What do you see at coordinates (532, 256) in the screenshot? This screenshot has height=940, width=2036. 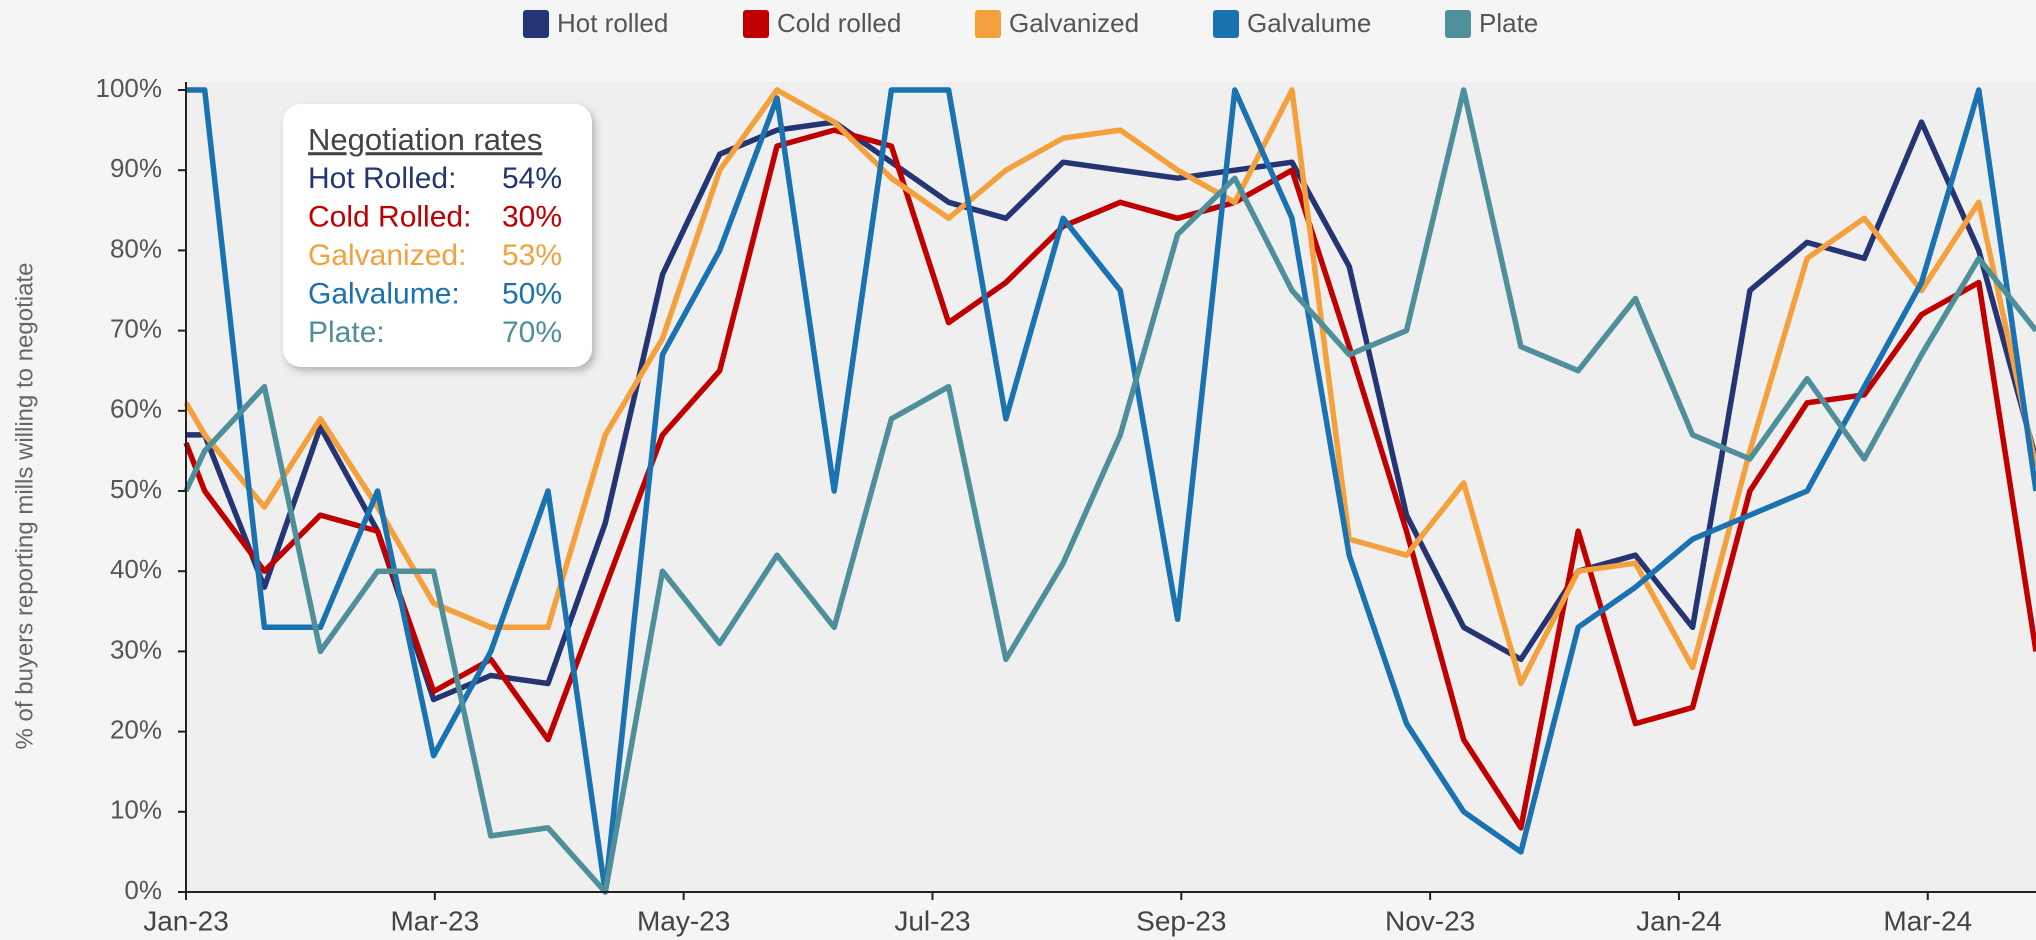 I see `summary-rate: 53%` at bounding box center [532, 256].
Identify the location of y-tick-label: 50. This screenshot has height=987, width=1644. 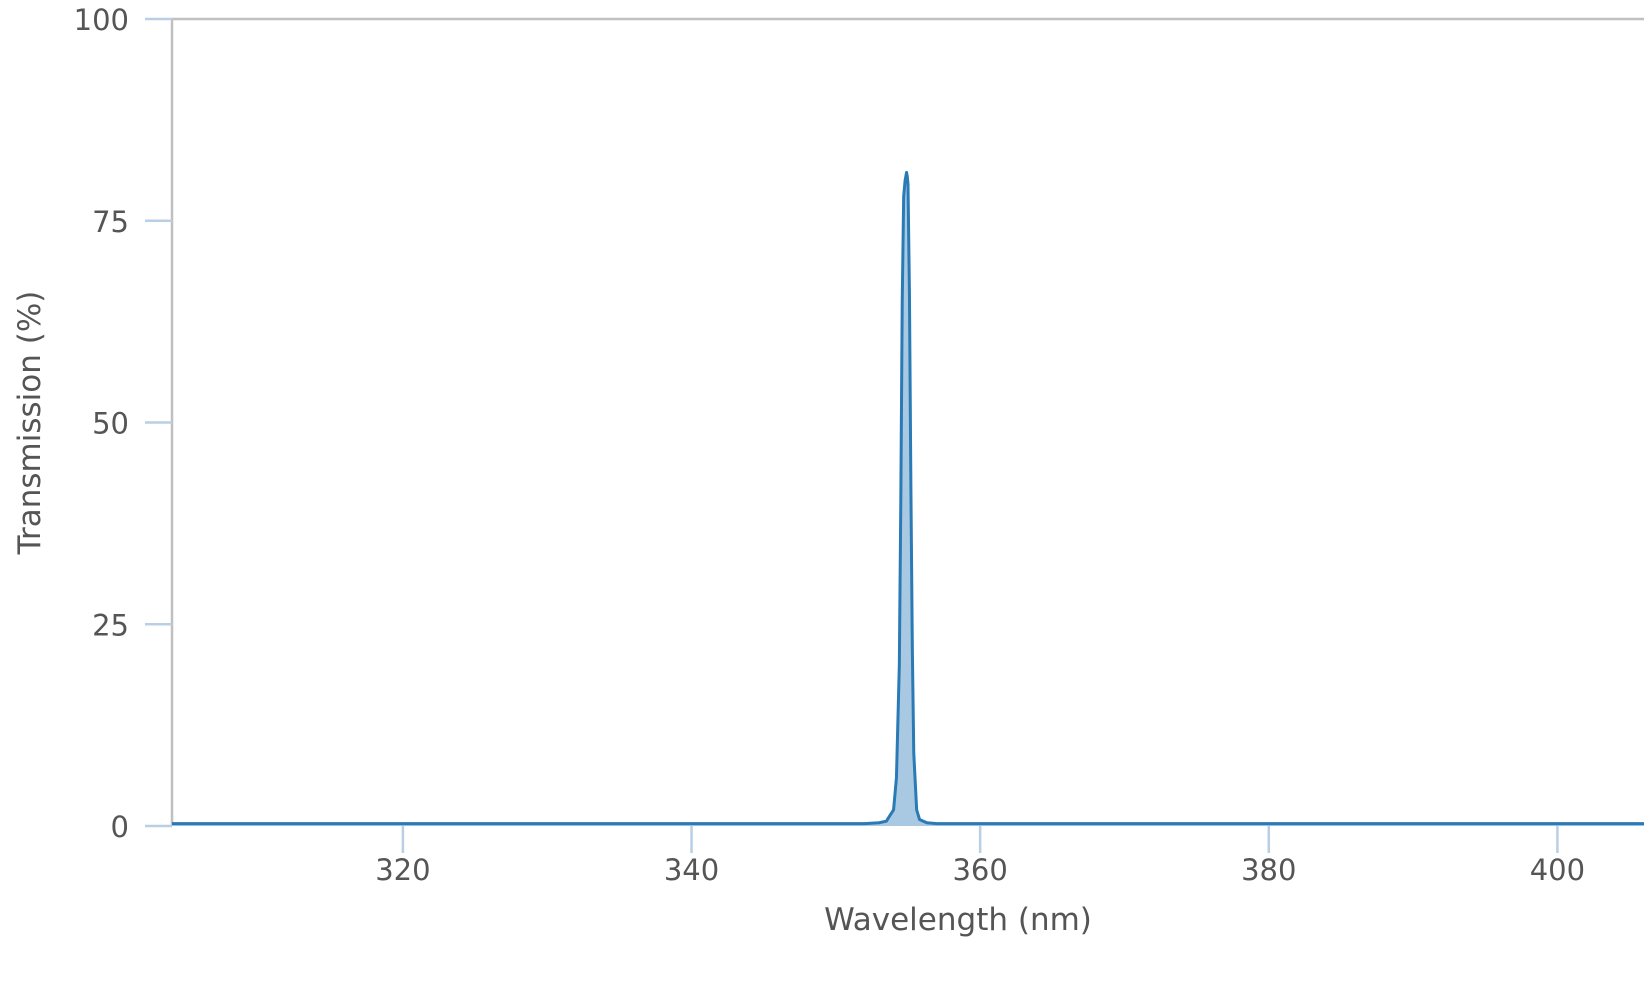
(110, 424).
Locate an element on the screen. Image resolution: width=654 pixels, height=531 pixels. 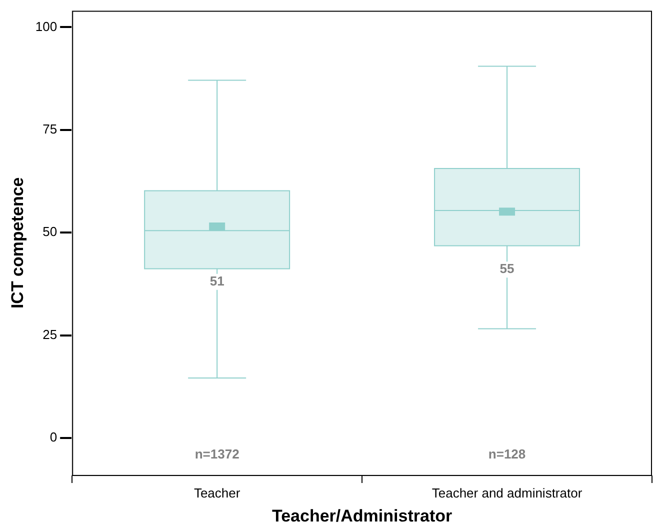
y-tick-label: 100 is located at coordinates (46, 26).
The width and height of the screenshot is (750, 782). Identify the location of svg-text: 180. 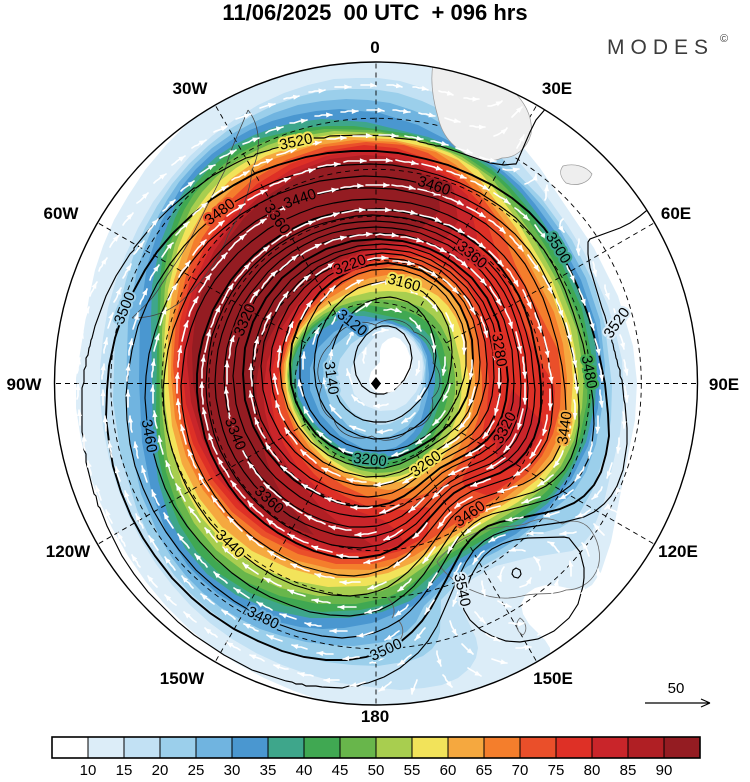
(375, 716).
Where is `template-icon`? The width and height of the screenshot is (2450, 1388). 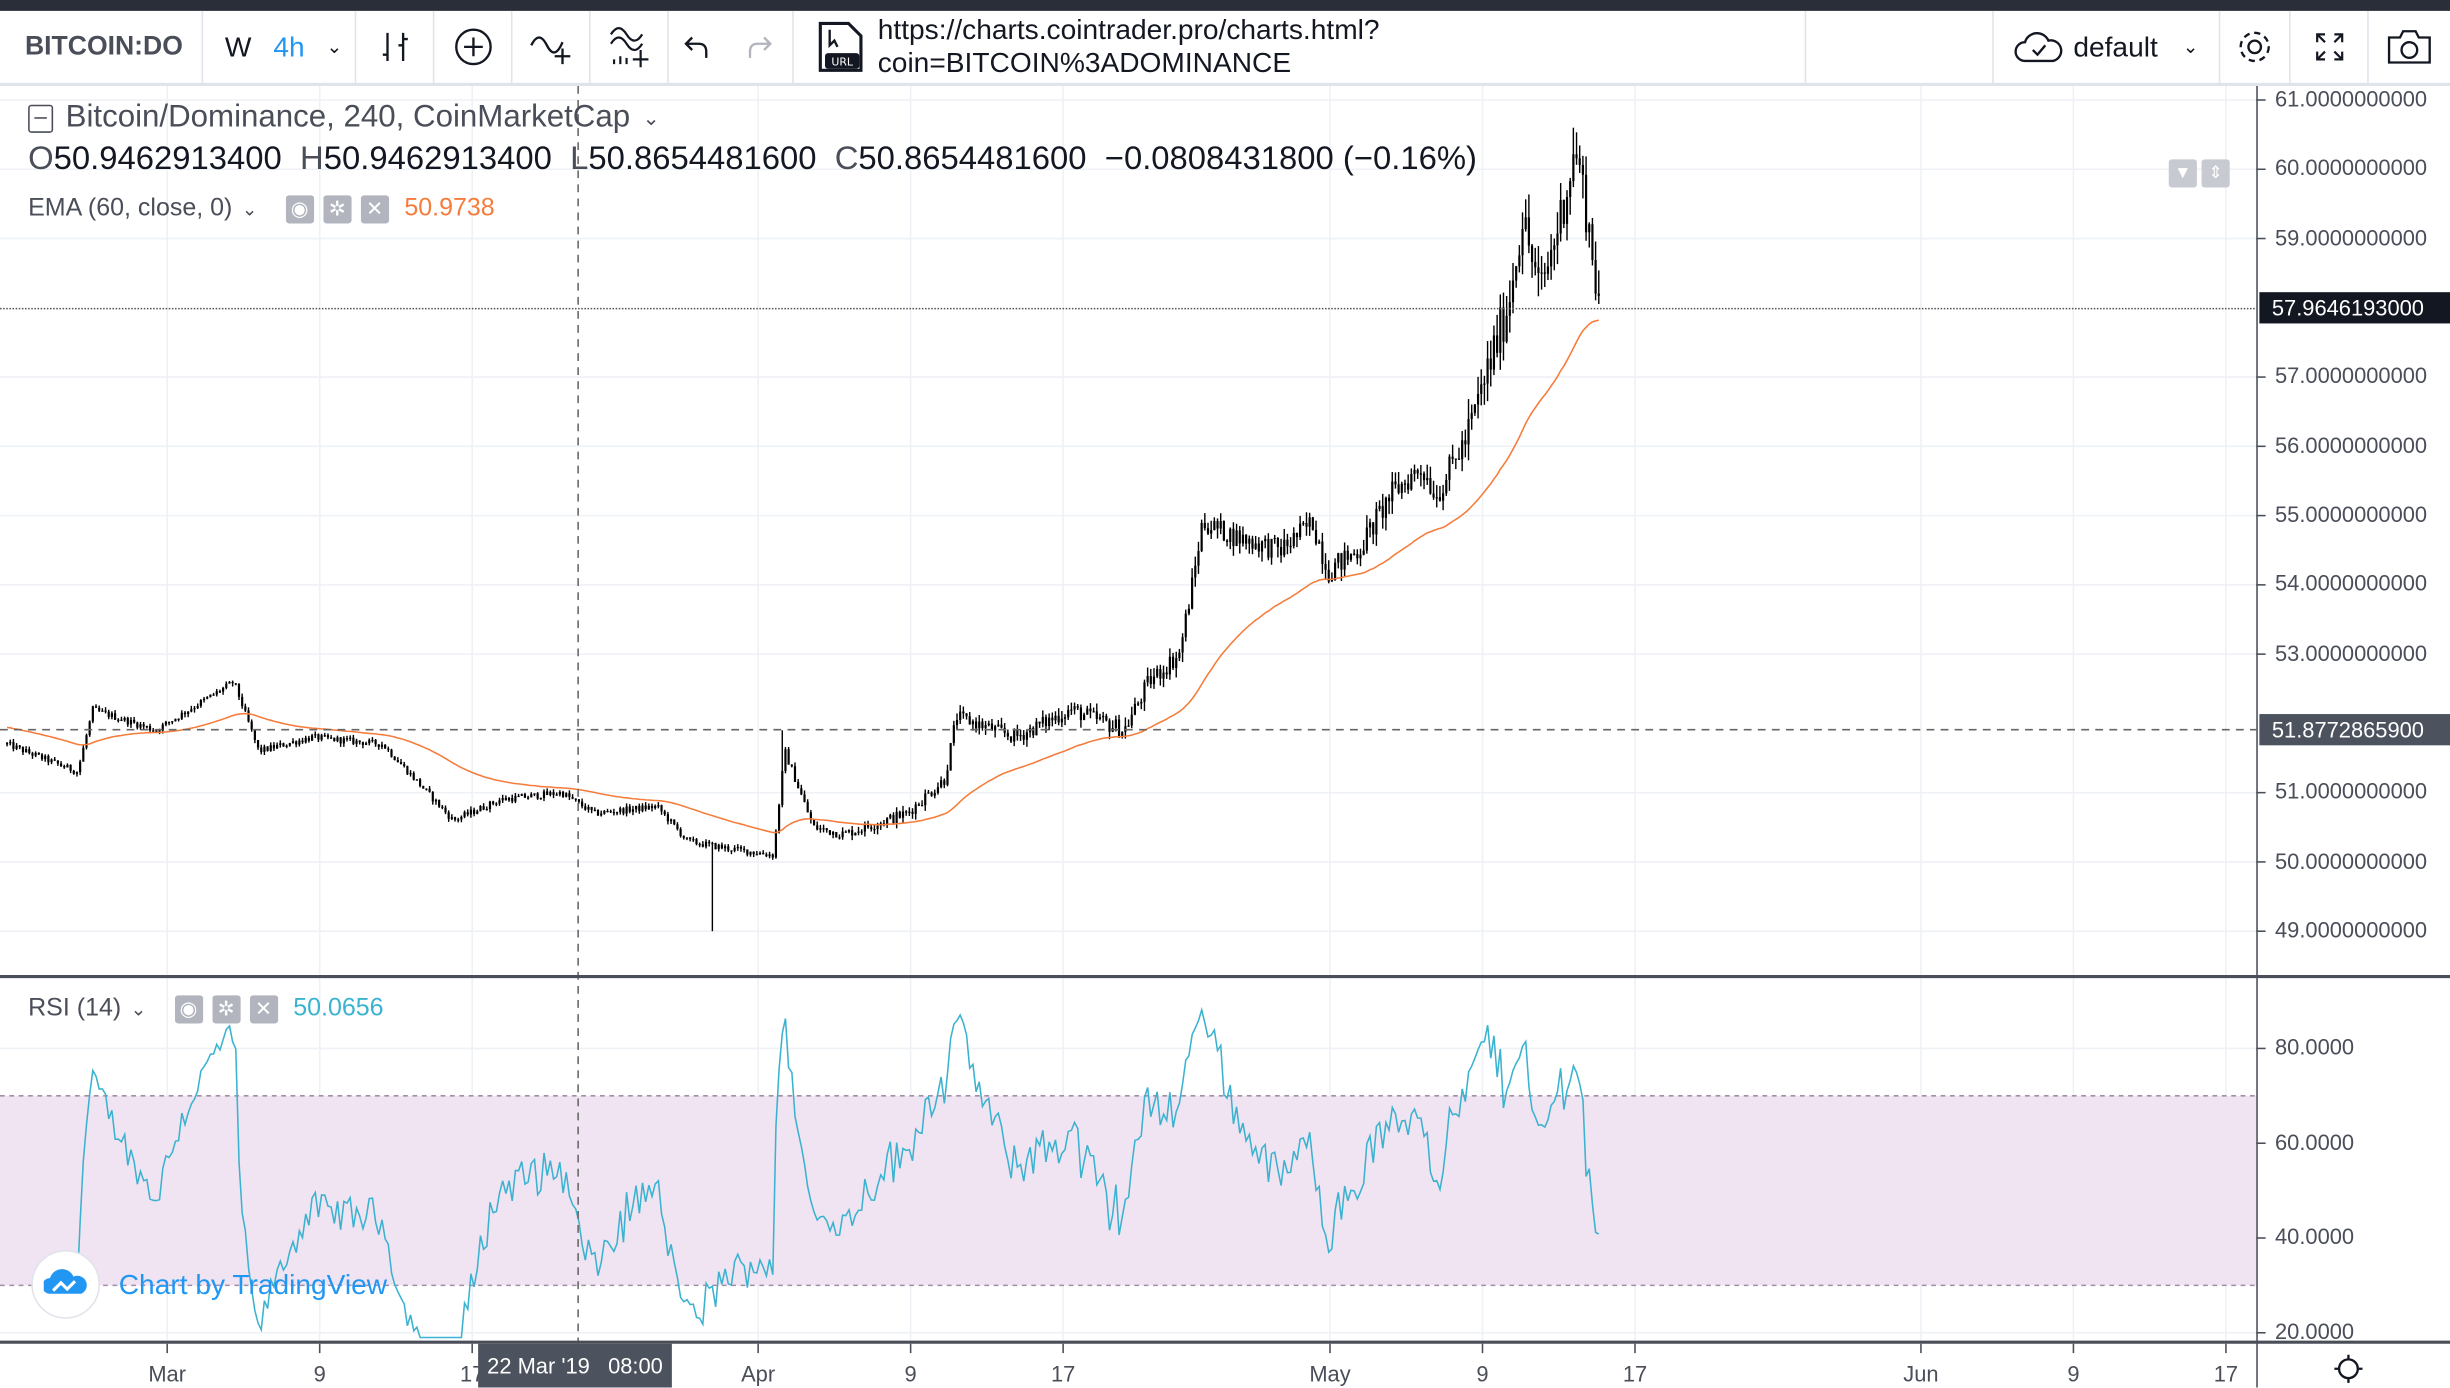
○ ○ ○ ○
:: What you will do ::
Repeat the stretch of material from the line that contains "The width and height of the screenshot is (750, 782)." through the end of the material, leaving out the pictures.

:: Exercise answer ::
The width and height of the screenshot is (750, 782). Identify the location of svg-text: 180. 
(375, 716).
Where is `template-icon`? The width and height of the screenshot is (2450, 1388). 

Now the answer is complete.